WHAT YOU HAVE TO DO: Without changing a word, return the listing below, minus its images.

DATA IN THIS EXERCISE:
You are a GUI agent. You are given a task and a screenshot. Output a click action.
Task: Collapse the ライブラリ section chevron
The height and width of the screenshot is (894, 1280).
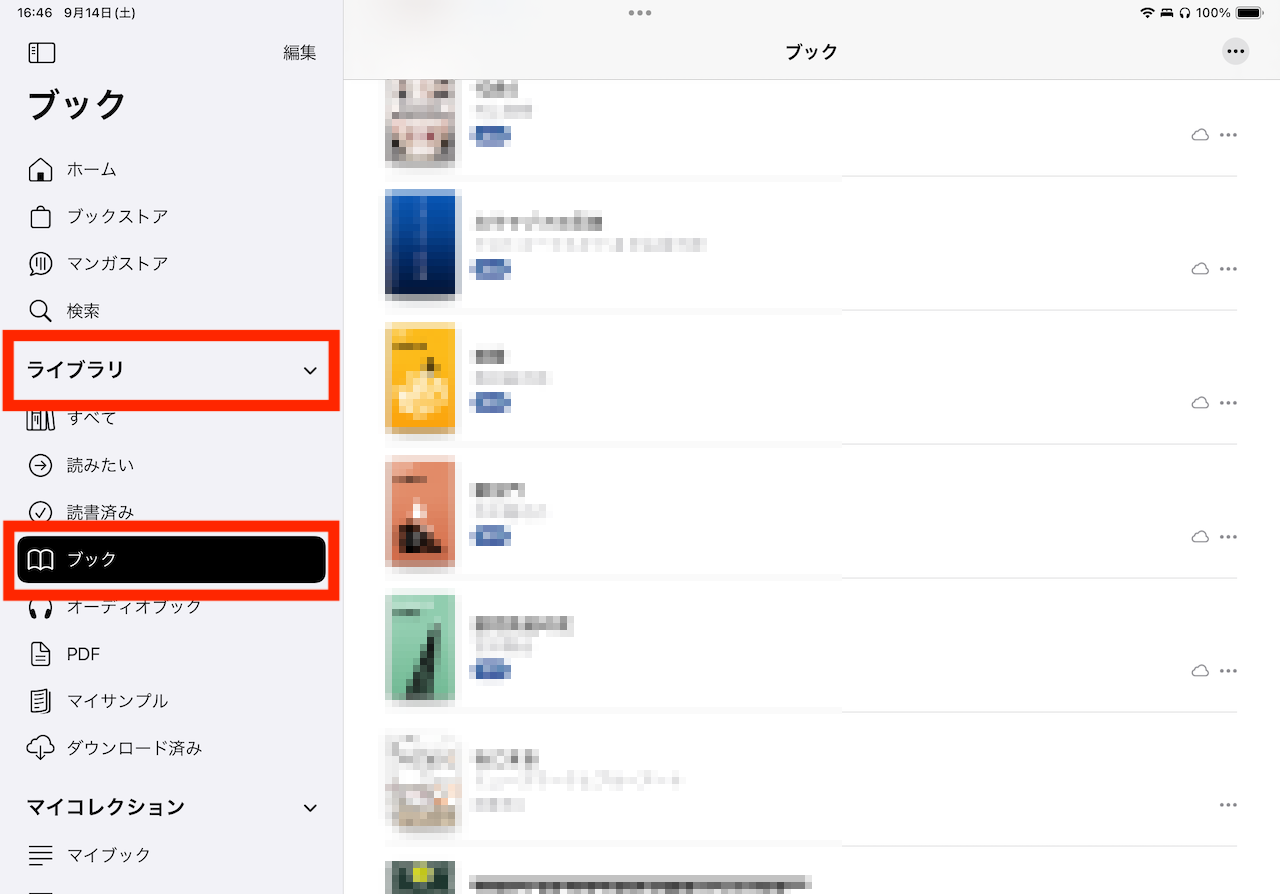(x=310, y=371)
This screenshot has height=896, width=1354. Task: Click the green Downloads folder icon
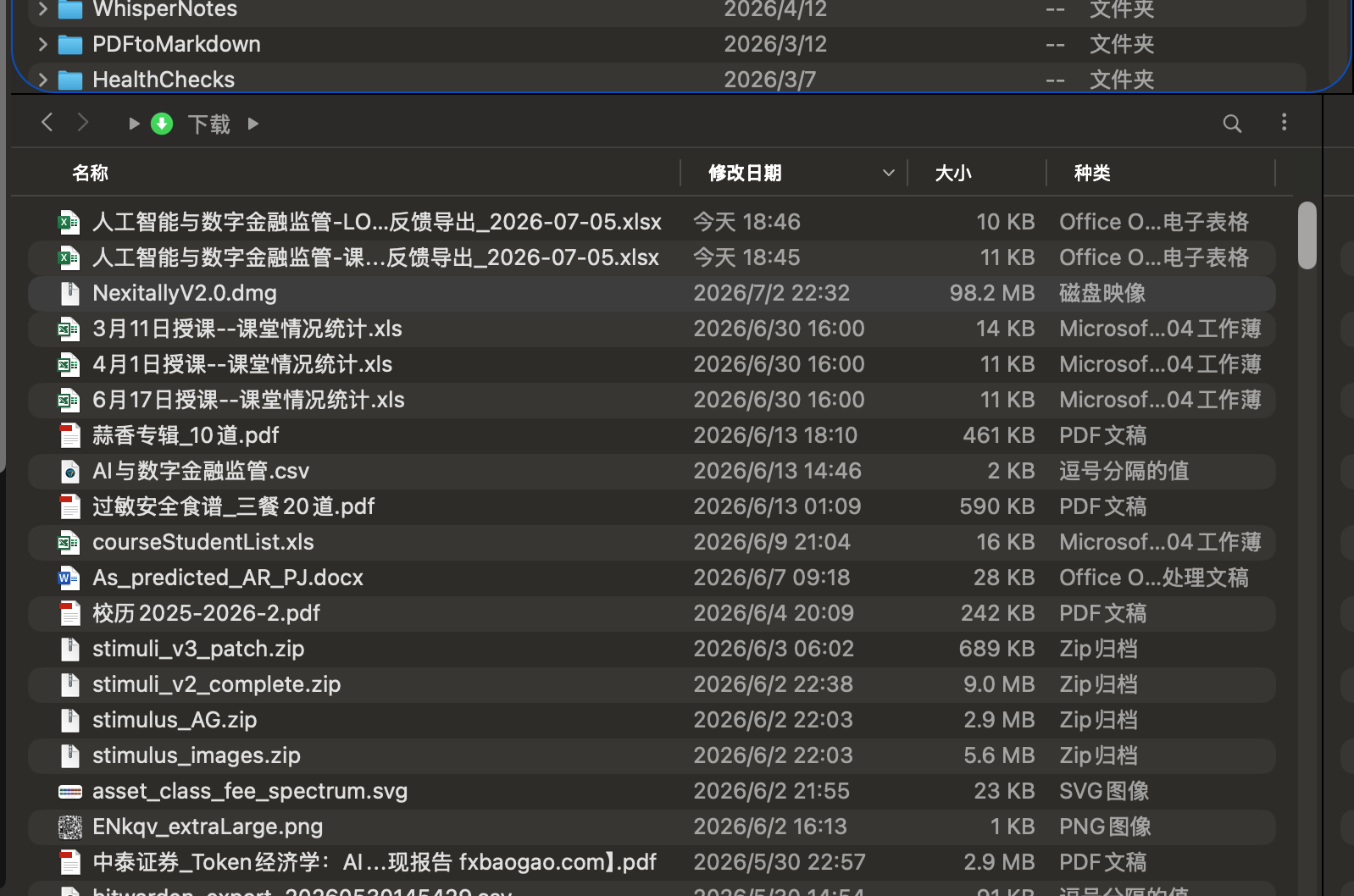[x=162, y=124]
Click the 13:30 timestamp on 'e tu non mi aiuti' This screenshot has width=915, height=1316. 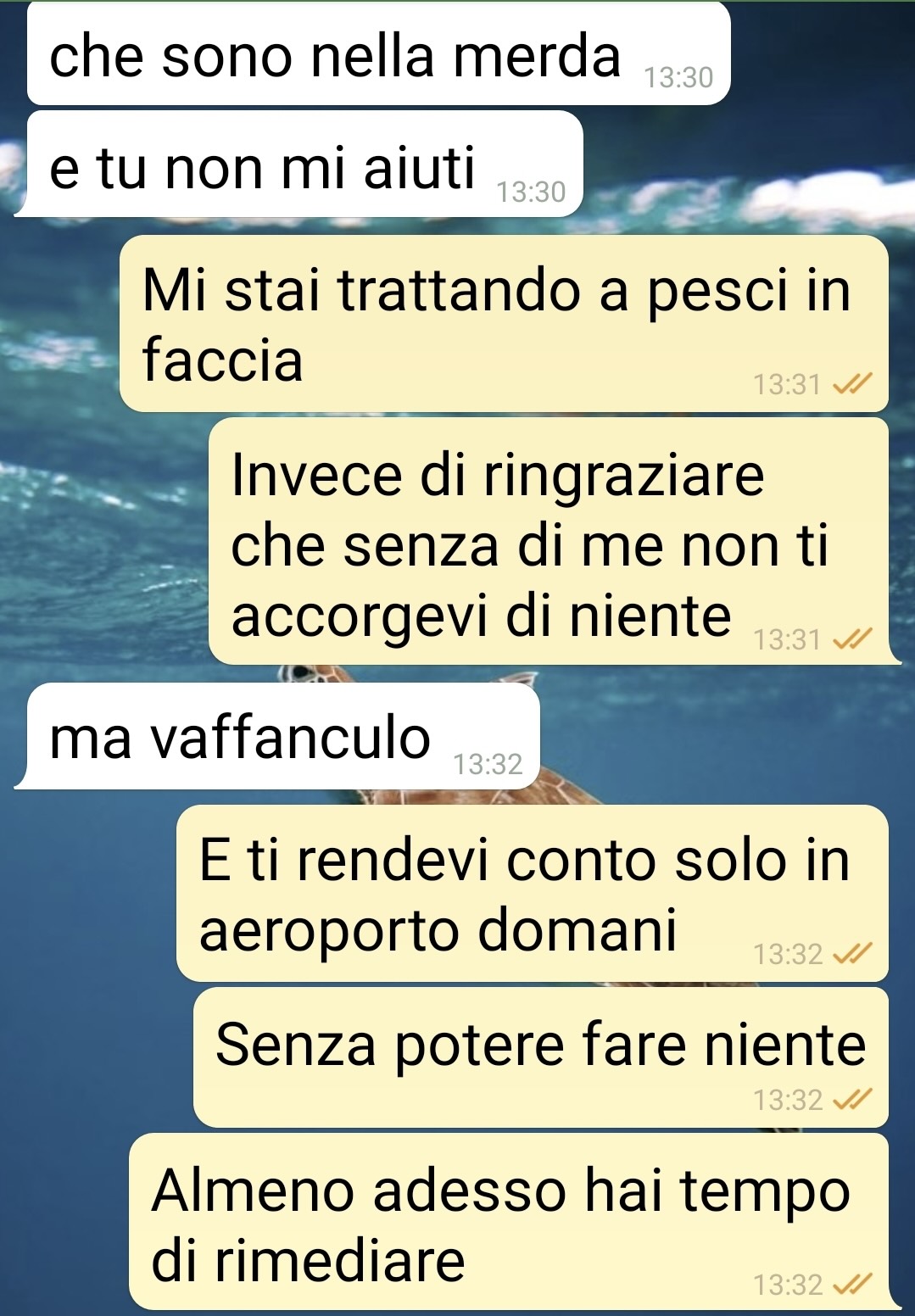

RESULT:
You are a GUI agent. You are given a task and a screenshot. Output a click action.
Task: Collapse the ライブラリ section chevron
The height and width of the screenshot is (894, 1280).
(x=310, y=371)
This screenshot has height=896, width=1354. Task: Click the green Downloads folder icon
[x=162, y=124]
Click the 13:30 timestamp on 'e tu non mi aiuti' This screenshot has width=915, height=1316. 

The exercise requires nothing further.